The Levels of the Mind
Natural meditation is the ability to access a different level of the mind than you normally use. In daily life, the mind you use is focused on mental activity and external demands. There are a thousand things to do, and you need to be able to achieve everyday demands and duties. You also access a level of desires, wishes, hopes, and dreams. Everyone is on the path of desire from early infancy. It can be a pleasurable path or a painful one, but in either case the ego is constantly telling you what it wants.
Life would be almost meaningless if lived entirely from this level. The ego’s demands are endless, and even when you are fortunate enough to get almost everything that “I, me, and mine” wants, there are unresolved problems. In prosperous societies, millions of people take drugs to treat their anxiety and depression, for example. The ego is insecure and easily threatened by external forces and intimidated by stronger egos. More importantly, there is no single desire that will bring meaning to your life once it has been achieved.
Meaning and purpose arise from a different level of the mind. Whether you are talking about being of service, showing compassion, or worshiping a higher, transcendent being, the mind seeks a source for these thoughts and actions. The search leads inward, and when you go inward, you are meditating. Some people are so fascinated by the inward gaze that they find it natural to set time aside for prayer, contemplation, and self-reflection. For them, the practice of meditation constitutes this alone time.
But even if you do not see yourself as a natural meditator, you are. Everyone needs alone time, down time, a refuge from the demands of the world “out there.” You are not a marionette whose strings are being pulled by outside forces. You are a conscious being who chooses when to be inward and when not to be. This is an ability that is independent of personality type. Introverts are happiest in the inner domain, extroverts in the outer domain. But both realms are interpreted by the silent observer who knits them together into the whole picture of reality.
Why Turn to Meditation Practice?
Meditation expresses that desire to be whole, and since no one exists without both an inner life and an outer life, you have another reason to consider meditation natural. Why, then, do you have to turn to meditation teachers and practices? The main reason is that you overlook the desire for wholeness. You reach a state of imbalance by focusing on external events. Second, many people are afraid of what their inner world looks like. They go into denial about the darkness they are afraid to see in themselves. Yet if negative aspects of the psyche are undeniable, they can only be healed from the inside.

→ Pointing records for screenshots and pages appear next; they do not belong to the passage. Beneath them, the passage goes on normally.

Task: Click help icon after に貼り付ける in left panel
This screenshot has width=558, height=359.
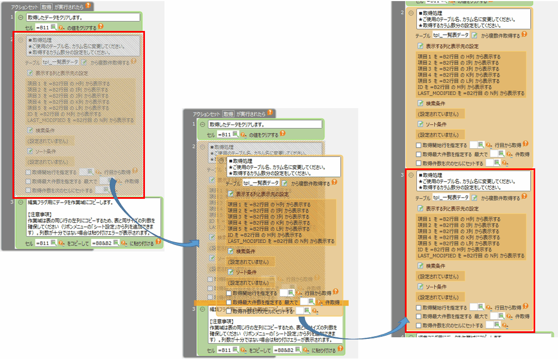Action: point(158,242)
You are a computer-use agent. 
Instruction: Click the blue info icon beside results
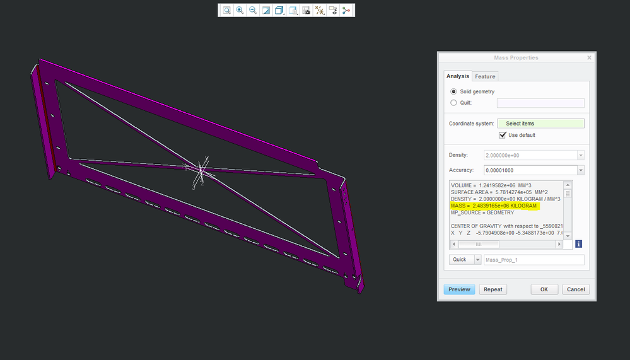click(x=578, y=243)
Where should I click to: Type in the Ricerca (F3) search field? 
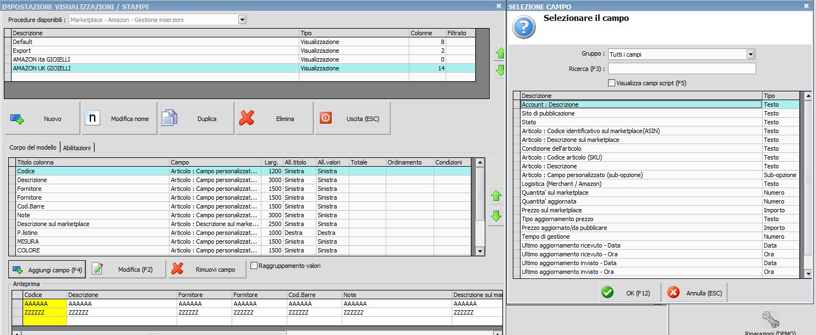pyautogui.click(x=681, y=69)
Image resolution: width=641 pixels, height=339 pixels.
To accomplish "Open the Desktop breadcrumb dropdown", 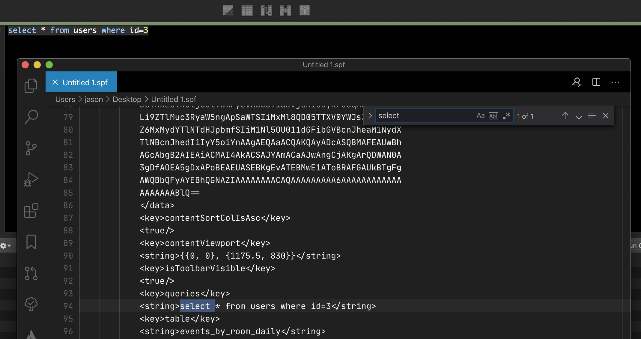I will (127, 99).
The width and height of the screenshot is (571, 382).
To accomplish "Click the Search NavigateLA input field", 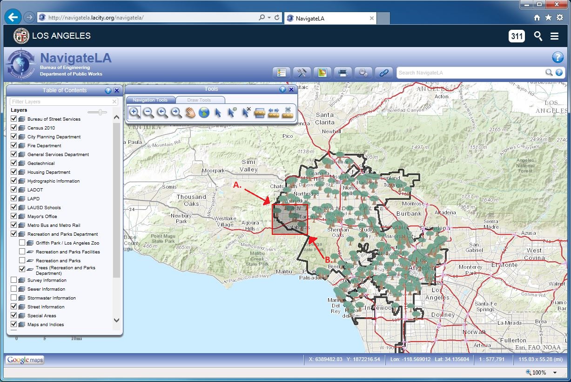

The practice of meditation gets around the shock of facing your own inner fears, bad memories, old traumas, and personal insecurity by making the inner path a smoother, gentler process. The deepest part of the mind is self-healing, if given a chance. Like your body, the mind wants to return to the state of natural balance. You cannot think your way there. You have to allow consciousness to repair itself.
Finally, meditation is natural because of the unquenchable desire to grow, expand, and evolve. Being human is endlessly creative, constantly looking for new horizons to explore. This is true of every young child gleefully running around to explore the house, the yard, the neighborhood.
As an adult, you suppress and limit your urge to expand and explore. The practice of meditation restores you to a natural instinct that is purely human, an instinct that makes life not just more meaningful but more evolved—the tradition of meditation teaches that there is infinite love, compassion, creativity, and intelligence at your source. Developing the practice of meditation allows you to become more of who you really are and what you really want from life. But it wouldn’t be possible if you weren’t a natural meditator to start with.